TAREFAS PROPOSTAS>
• 1. Indique se cada afirmação concorda com o texto fornecido, respondendo sim ou não e citando as palavras do texto que o decidem: (a) Um dos comentários refere que já passaram quase quarenta anos. (b) Um dos comentários chama ao conflito «Guerra do Ultramar». (c) Um dos comentários afirma que a guerra foi feita por profissionais.
• 2. Que data acompanha a palavra "Domingo" no texto fornecido?

TEXTO FORNECIDO>
· · · · · · ·

Segunda-feira, 15 Outubro- Tuga Não sei se aconteceram massacres ou não, penso que ambas as partes cometeram erros, mas não compreendo como algumas pessoas pseudo-iluminadas vem para aqui mandar postas de pescada acerca de um assunto em que muito provavelmente desconhecem e nada sabem.
- ex. combatente na Guiné Muito se fala de guerra colonial, mas eu ainda hoje quase quarenta anos passados me pergunto muitas vezes o porquê de dois anos perdidos da minha vida que me O B R I G A R A M a perder.
- asdrubal Para se perceber a «Guerra do Ultramar» (eu designo-a assim) é preciso perceber uma coisa muito simples : - Quem são, hoje, os novos colonizadores dos territórios em questão. É só isso, não é preciso absolutamente mais nada.
Domingo, 14 Outubro- António Luís Lamento os anos perdidos nessa guerra estupida comandada por profissionais, mas feita por nós milicianos. (Porto)

· · · · · · ·

DADOS EXTRAÍDOS>
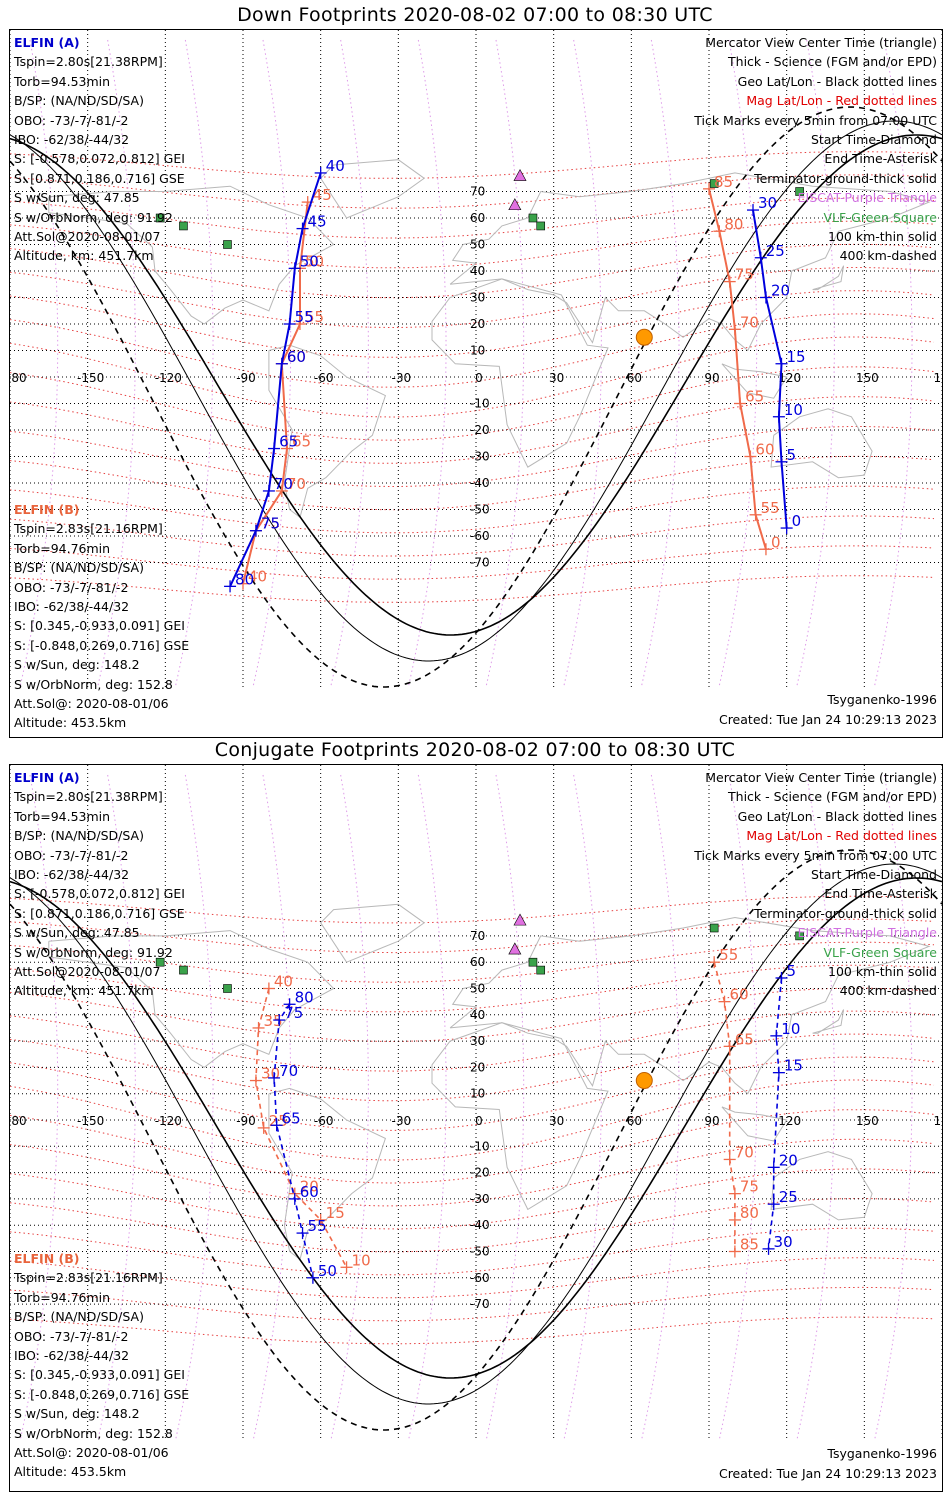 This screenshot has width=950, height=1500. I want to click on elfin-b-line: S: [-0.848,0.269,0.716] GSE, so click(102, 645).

· · · · · · ·

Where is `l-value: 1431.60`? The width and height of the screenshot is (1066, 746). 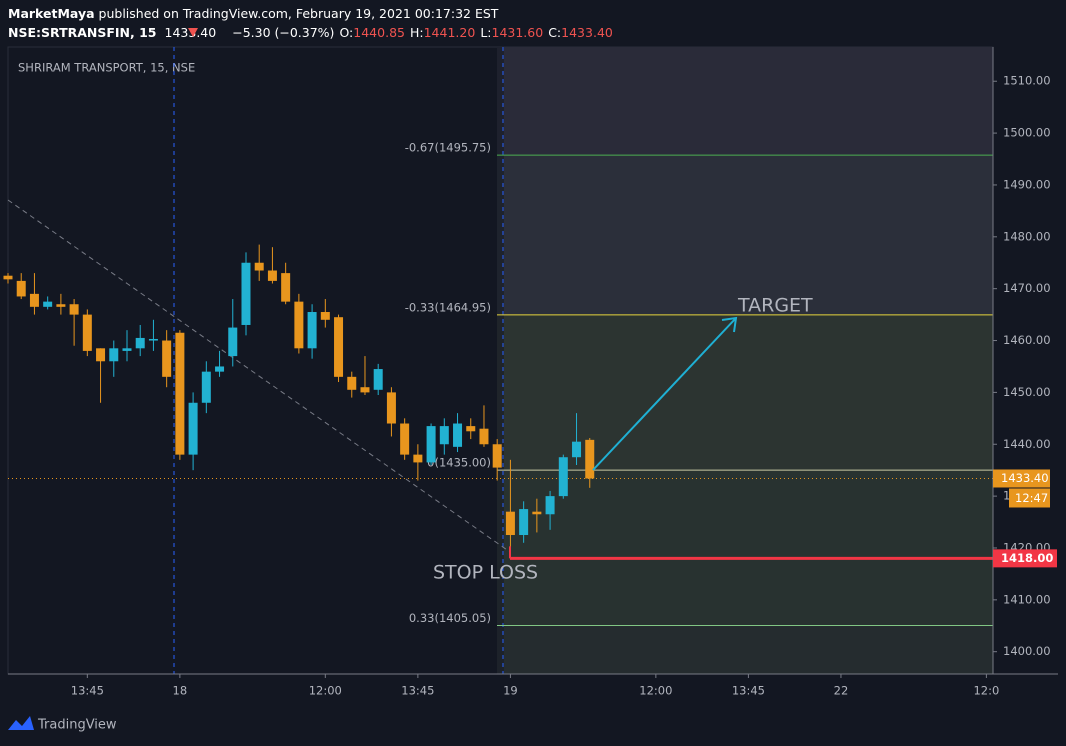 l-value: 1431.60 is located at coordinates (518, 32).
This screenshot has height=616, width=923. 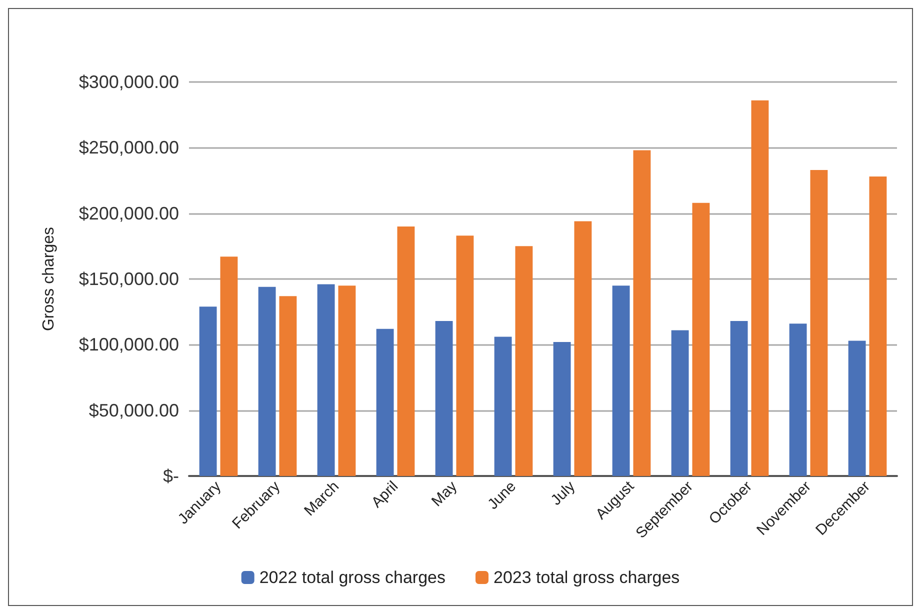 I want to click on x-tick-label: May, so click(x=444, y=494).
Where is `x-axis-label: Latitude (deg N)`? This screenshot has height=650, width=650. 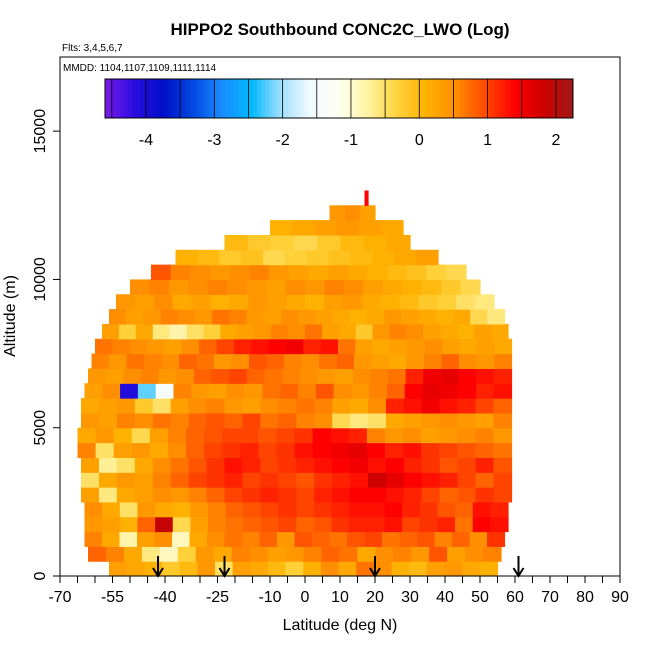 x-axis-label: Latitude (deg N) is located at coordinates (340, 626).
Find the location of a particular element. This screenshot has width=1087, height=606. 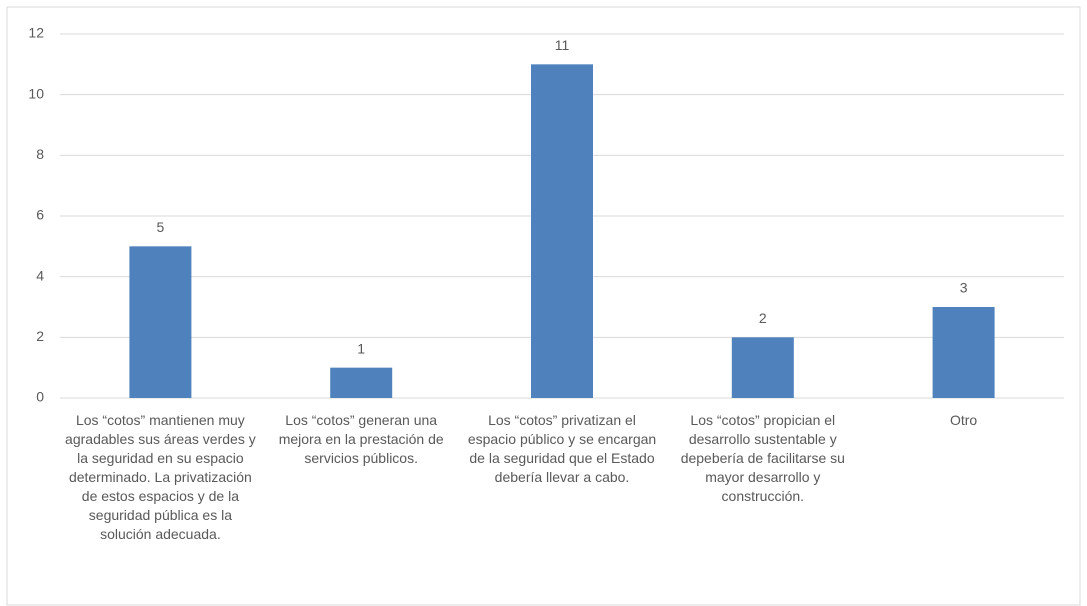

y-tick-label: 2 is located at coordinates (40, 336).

· · · · · · ·

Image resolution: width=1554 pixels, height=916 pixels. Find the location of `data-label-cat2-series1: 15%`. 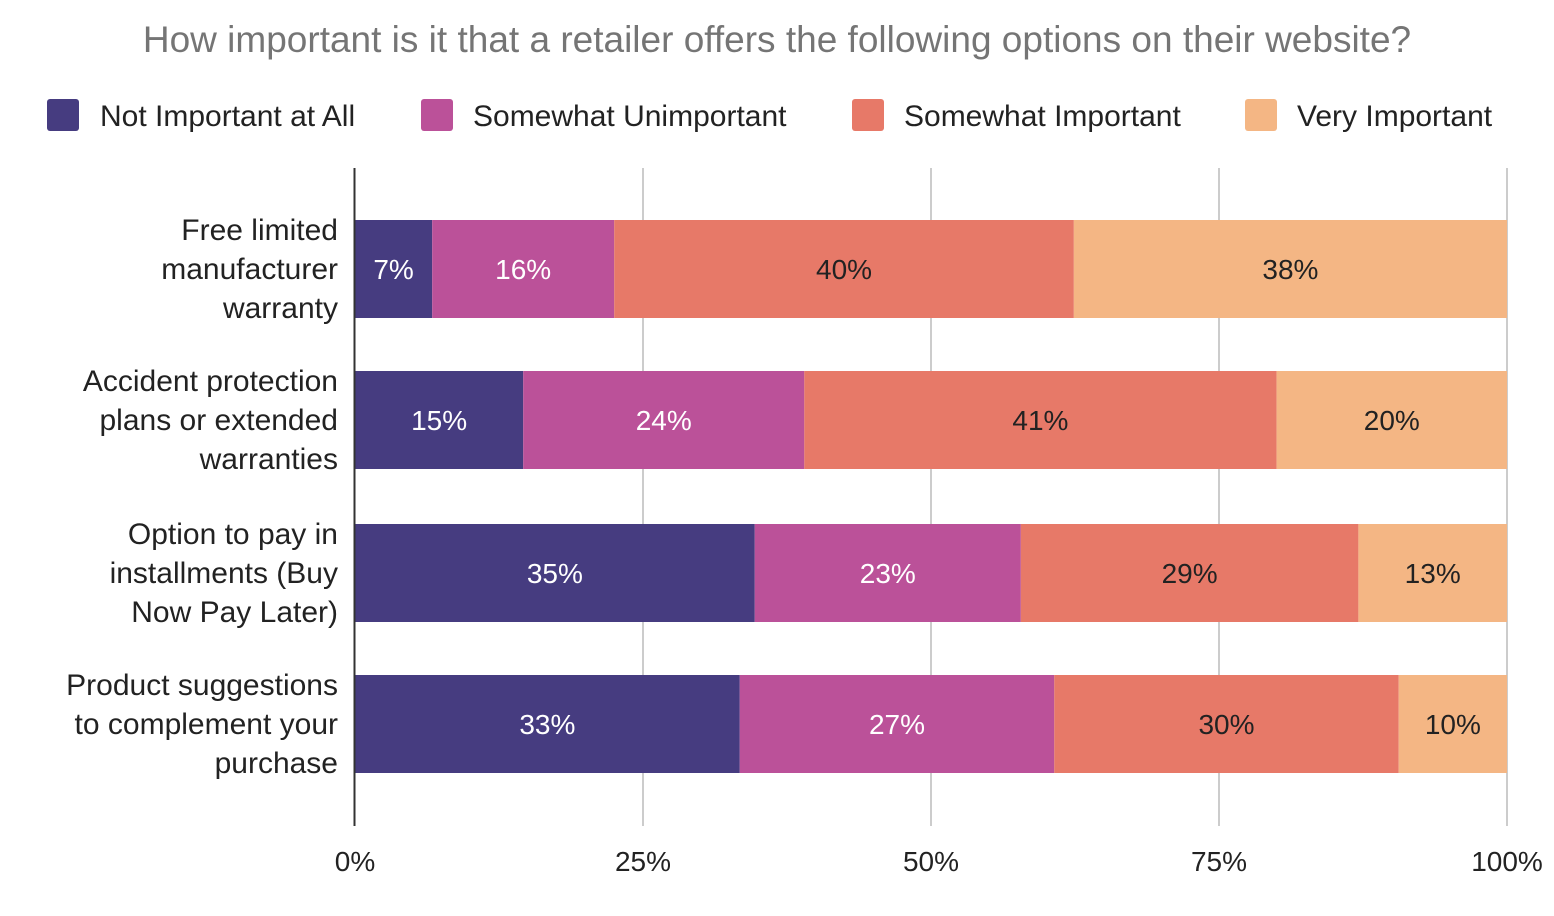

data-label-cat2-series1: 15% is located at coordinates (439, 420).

· · · · · · ·

RESPOSTAS ESCRITAS>
• 1.
(a) Sim: "quase quarenta anos passados".
(b) Sim: "«Guerra do Ultramar» (eu designo-a assim)".
(c) Não: "comandada por profissionais, mas feita por nós milicianos".

• 2. 14 de outubro.